When making an investment decision, investors keep a number of factors in mind: future growth, dividends, cash generation, and earnings prospects. It is often difficult to find a company with earnings you can easily predict beyond two or three years in the future. However, a little deeper research will bring a handful of companies that fulfill the criteria. If you want to invest in a company with a visible earnings growth potential, then Seadrill Ltd (NYSE:SDRL) is the obvious choice.
Offshore Drilling is the Future
The scarcity of conventional reserves has pushed energy companies offshore, prompting a massive boom in offshore drilling. Though this sector shrank to half its previous size after the Deepwater Horizon incident, it is again gathering pace. The main drivers behind the increased activity are crude prices, deepwater’s massive oil and gas reserves, and the increasingly sophisticated technology being used.

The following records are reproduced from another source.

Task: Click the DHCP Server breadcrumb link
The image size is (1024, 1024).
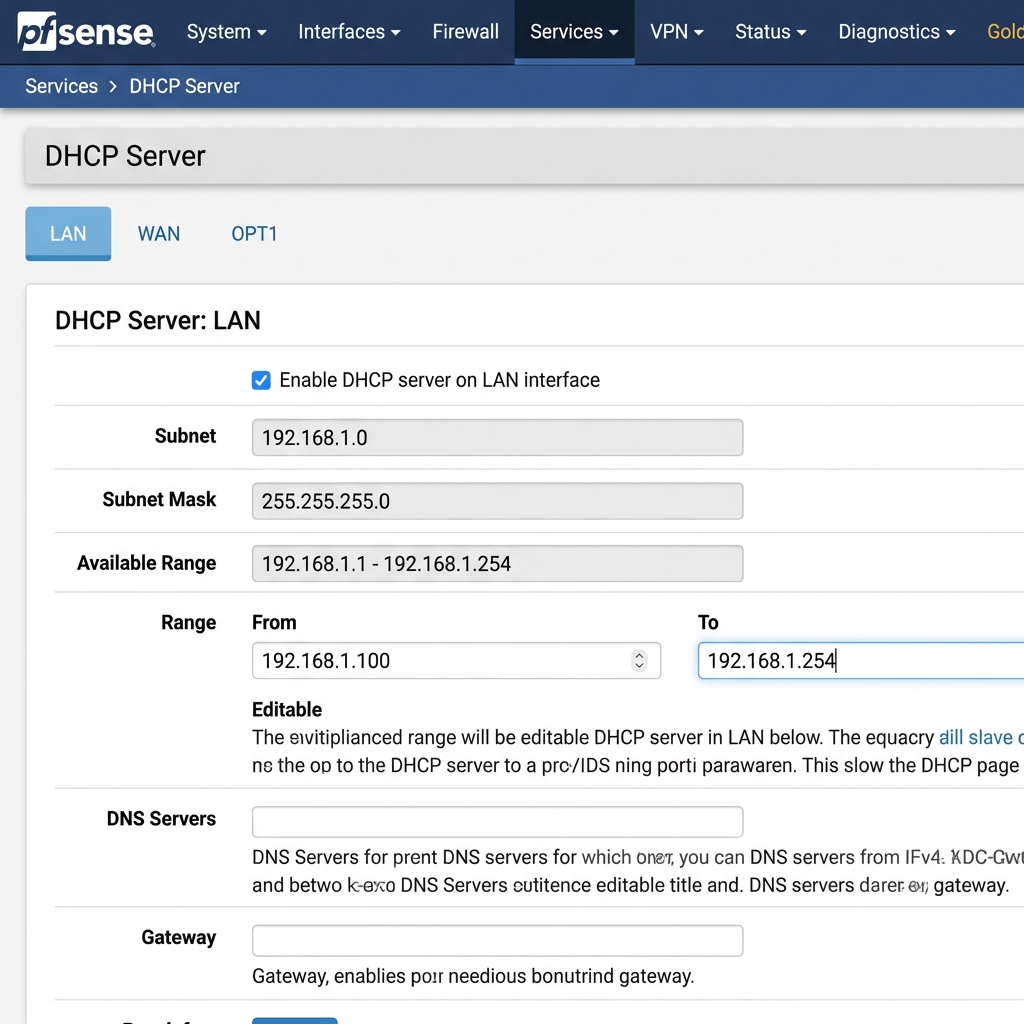Action: [185, 86]
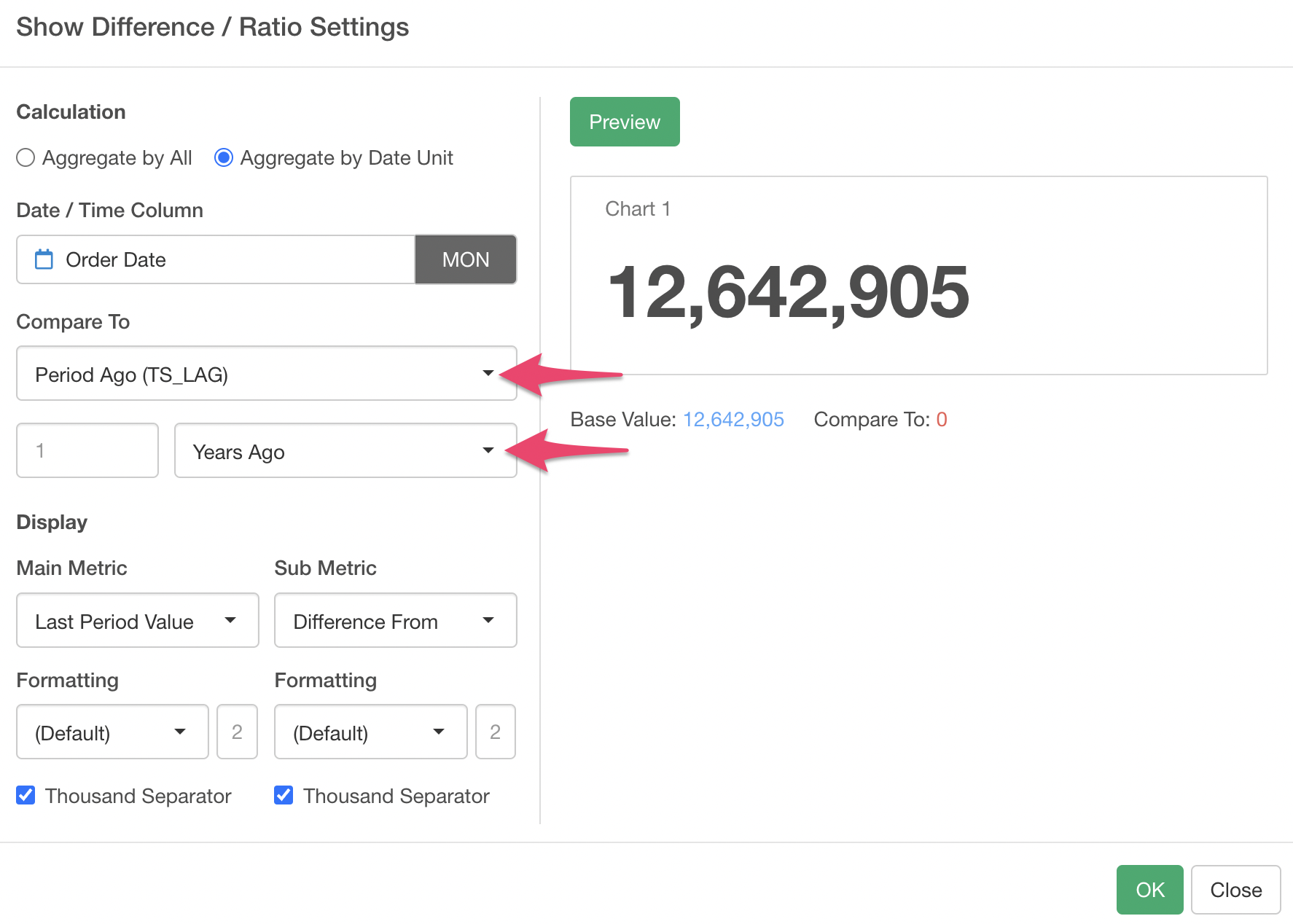Image resolution: width=1293 pixels, height=924 pixels.
Task: Open the Last Period Value dropdown
Action: [137, 621]
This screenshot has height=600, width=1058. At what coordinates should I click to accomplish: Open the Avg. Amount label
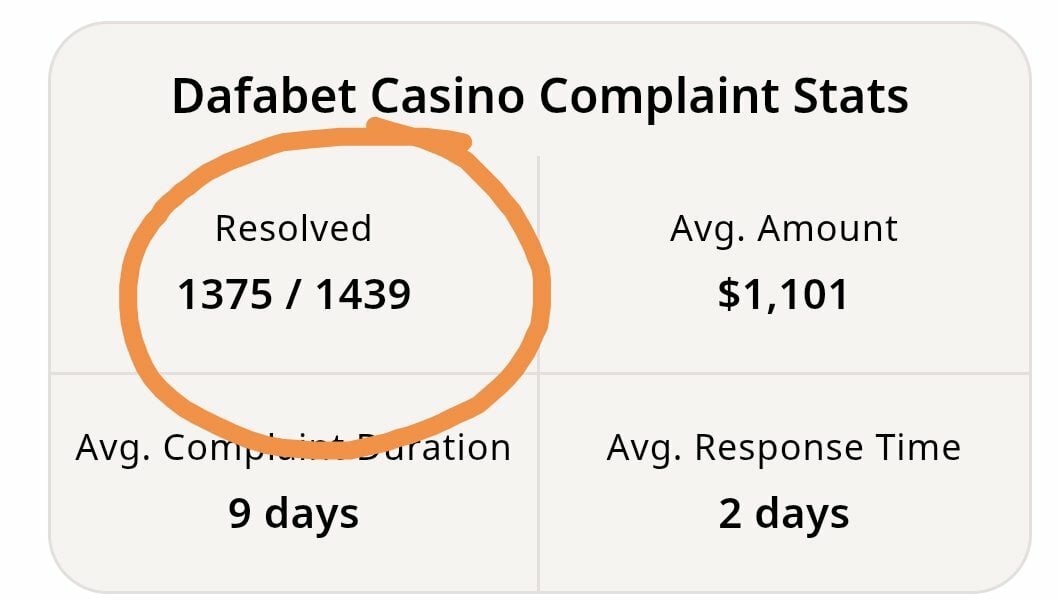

Per capita demand for oil will remain high in the U.S. for the foreseeable future, prompting the exploitation of offshore reserves to decrease dependence on the imports. While shale gas has put the U.S. in a position to become an exporter of natural gas; the country still imports 8.49 million barrels of crude everyday. Furthermore, offshore drilling is also adding substantial amount of cash to the coffers of the U.S. government. Annual federal proceeds from leases have been as high as $18 billion in the past. As a result, the government is allowing the companies to drill in the Gulf of Mexico as well as in the Arctic waters.
Recently, ConocoPhillips (NYSE:COP) made a considerable discovery in the Gulf of Mexico. Faced with declining production and reserves, ConocoPhillips’ recent discovery at its Shenandoah well will go a long way in solving its production issues. It’s one of the biggest discoveries made in the area, and ConocoPhillips (NYSE:COP) has a 30% stake in the jointly owned project.
The other outlet for offshore drilling is Arctic waters; however, this area is proving a bit problematic for the drillers. Royal Dutch Shell plc (ADR) (NYSE:RDS.A)-A) faced problems there due to failing equipment and extreme weather conditions. As a result, the company has suspended its operations in the area, and will not be drilling in the Arctic during the current year, since the region’s volatile weather leaves only a small window available for drilling. However, Royal Dutch Shell plc (ADR) (NYSE:RDS.A)’s massive operations will offset any hit to its production from this area, and the company will come out of it relatively unscathed.
An increase in drilling activity has increased the number of rigs these companies are building, which might become a problem in the future. Consider a similar example in another sector: Before the recession, the shipping industry was prospering. But when its glut of new ships met dwindling business in the wake of the 2008 financial crisis, the industry nearly sank.